This weekend the Whitehorse Airport will be very busy. The first days of our two week school Spring Break will launch a fair percentage of our population Outside. While Edmonton, Calgary and Vancouver will catch a goodly number of those travelling, many, I gather, plan to spend their free time further south.
Destinations from the small sample of folk I have run across in the past week range from the outer cays of Belize and the beaches south of Puerto Vallarta, Mexico, to the big island of Hawaii. The Global South offers Yukoners an opportunity to ‘get away from it all’ especially the white stuff that abounds in record amounts here. It can offer much more though.
One of the benefits we can gain from the Global South doesn’t require an expensive plane ticket or incurring the risk of a tropical disease. It does demand, however, that we learn to listen. Voices from south have long demanded to be heard.
Though the vast majority in real numbers of the nearly 6.8 billion inhabitants of Earth, the citizens of the Global South have been marginalized by their subservient place on the political and economic map of the planet. Only occasionally have their voices penetrated the din of our self-absorbed, consumption-focussed media bubble. We need to hear them now more than ever. Our collective future depends on finding ways out of our mounting crises. Old answers propping up inadequate structures will not do.
“There are many people in South Africa who are rich and who can share those riches with those not so fortunate, who have not been able to conquer poverty.” This is how global elder Nelson Mandela simply put it at his 90th birthday celebrations last summer, according to a BBC radio clip. His pithy comment obviously has larger parallels.
More pointedly “the current major economic crisis is a global crisis of Humanity,” says Pedro Casaldaliga, a retired Roman Catholic bishop from Mato Grosso, Brazil.
“It will not be resolved by any form of capitalism because there is no space for capitalism with a human heart. Capitalism continues to be homicidal, ecocidal and suicidal. There is no way to simultaneously serve the god of the banks and the God of Life. We cannot put arrogance and usury in the same category as living together fraternally. The fundamental question is whether we are trying to save the System or to save Humanity.” (The full text of Bishop Casaldaliga’s 2009 circular letter is online at http://www.servicioskoinonia.org/Casaldaliga/cartas/ )
The way forward requires concerted action, which must also address current injustices. “Reconciliation is a rejection of the limitations of the status quo,” says one of our own elders, the former ambassador and MP, Douglas Roche.
“It requires confronting the truth. It demands that we first look into the eyes of peace – internal peace, peace with ourselves” Roche writes in his 2006 book Beyond Hiroshima. “Partnerships follow.
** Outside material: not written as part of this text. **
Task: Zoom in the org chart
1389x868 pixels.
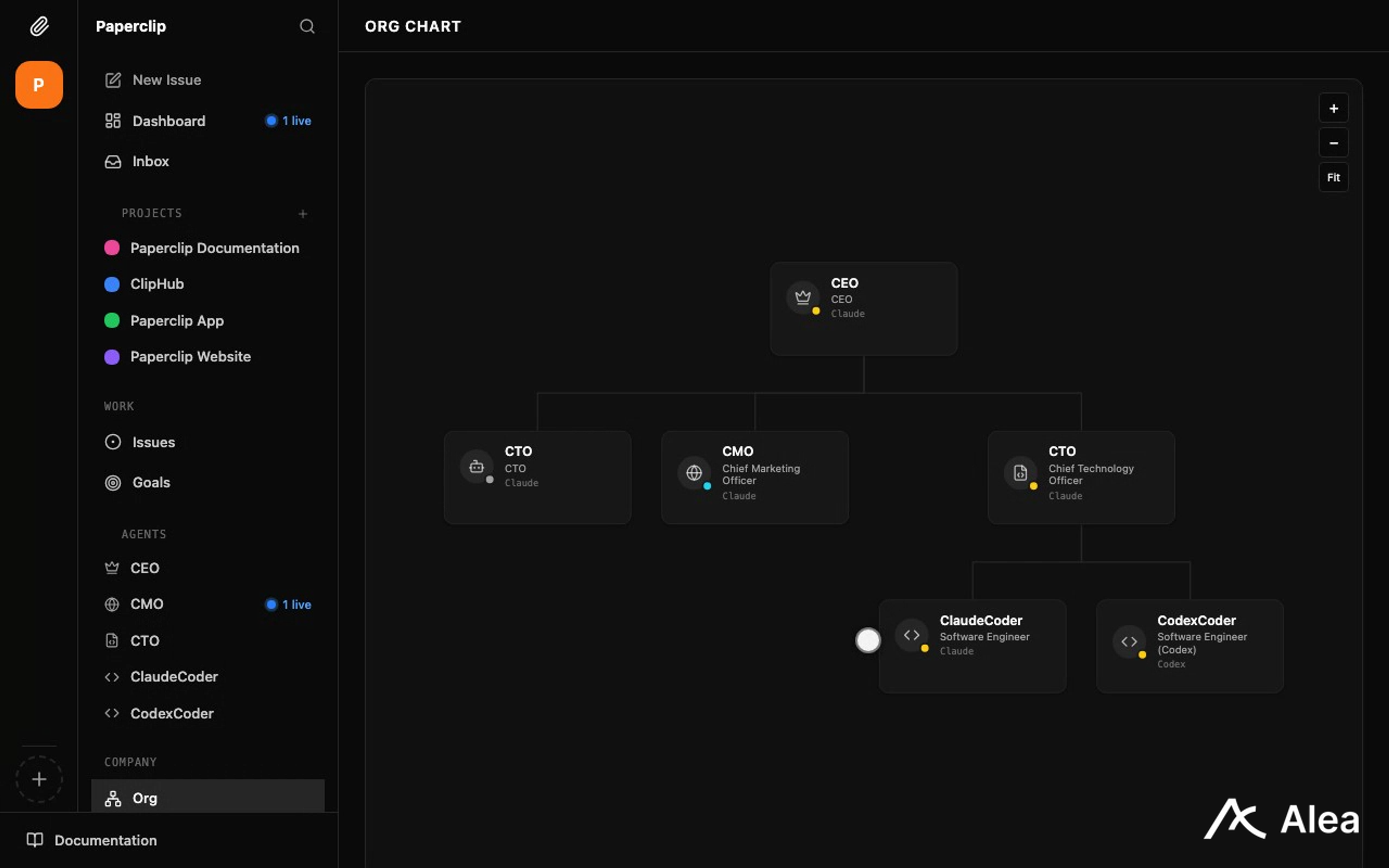Action: tap(1333, 109)
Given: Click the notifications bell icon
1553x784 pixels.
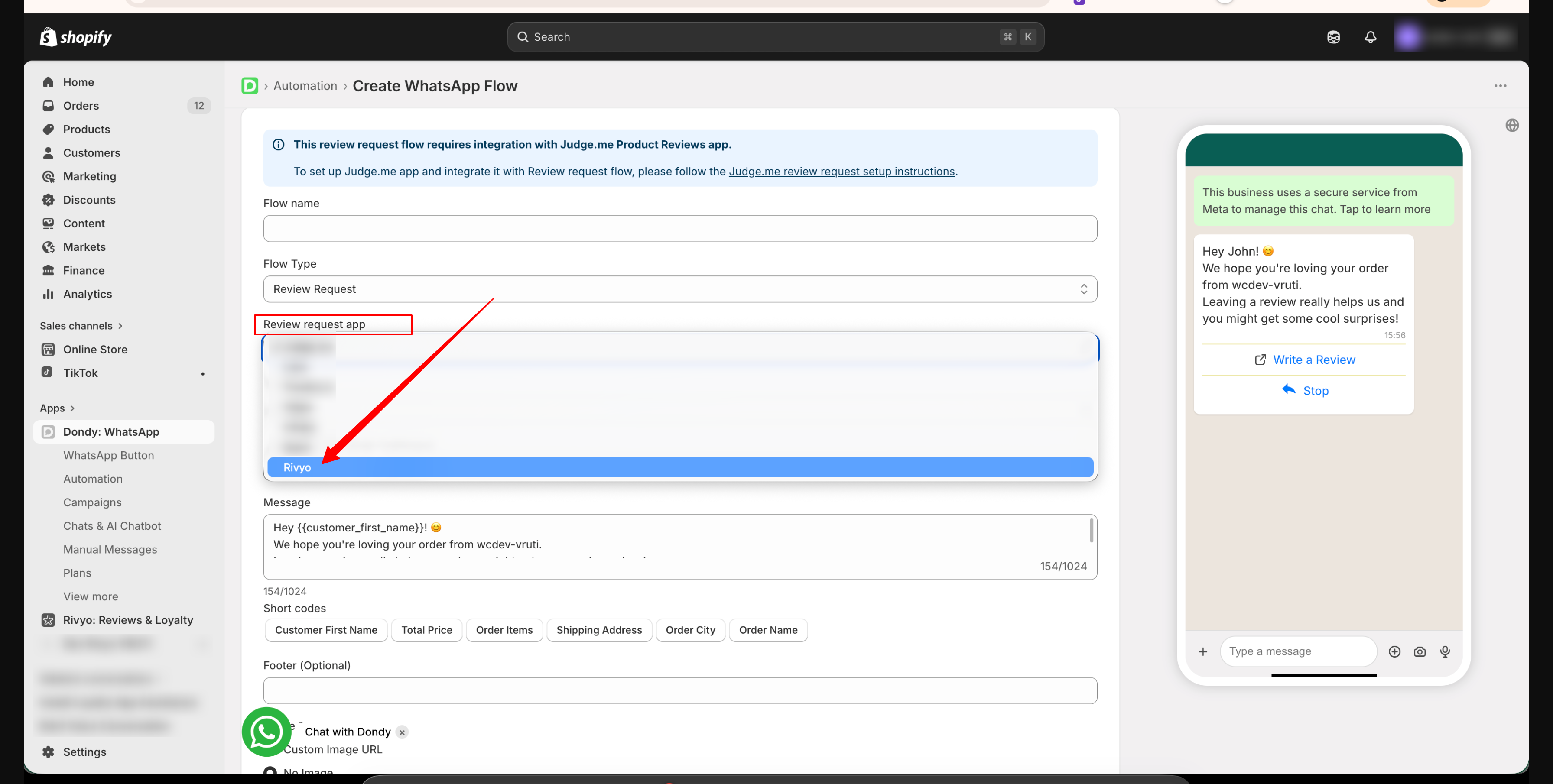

This produces a global ethic for institutions and civil society built on a common longing for peace, justice, partnerships and truth.”
No matter how far away we feel in our snow-bound reality here in the Yukon from our sisters and brothers in the Global South we must learn to listen to them. Together and only together will we find our way forward.
The Grandmothers to Grandmothers campaign offers Yukoners another opportunity to build a concrete link with the Global South. It “seeks to build solidarity, raise awareness and mobilize support in Canada for Africa’s grandmothers” whose families and countries have been devastated by HIV/AIDS.
Linda Hallett from Grandmothers to Grandmothers will be speaking on Wednesday, March 18 in Whitehorse at 7:30 p.m. in Lewis Hall of the United Church at 6th and Main. Admission is by donation.
Michael Dougherty is co-chair of the social justice committee of Sacred Heart Cathedral of Whitehorse. Contact firstname.lastname@example.org.
Sunday, March 8 – Second Sunday of Lent. A suggested reading is Mark: 9: 2-10.
Sunday, March 8 – International Women’s Day theme this year is “Women and men united to end violence against women and girls.”
Tuesday, March 10 – Purim commemorates the deliverance of the Jewish minority in Persia from the threat of massacre. It is marked by the exchange of food gifts, charity to the poor and a festive meal.
Wednesday, March 11 – Holi is the Hindu spring festival dedicated to the god of pleasure. Celebrants sprinkle people with coloured water and smear red and green powder on each other breaking down barriers between the rich and poor around the burning of the holy fire or Holika.
Wednesday, March 11 – Hola Mohala begins week long Sikh festivities marked by events such as martial arts displays and poetry contests.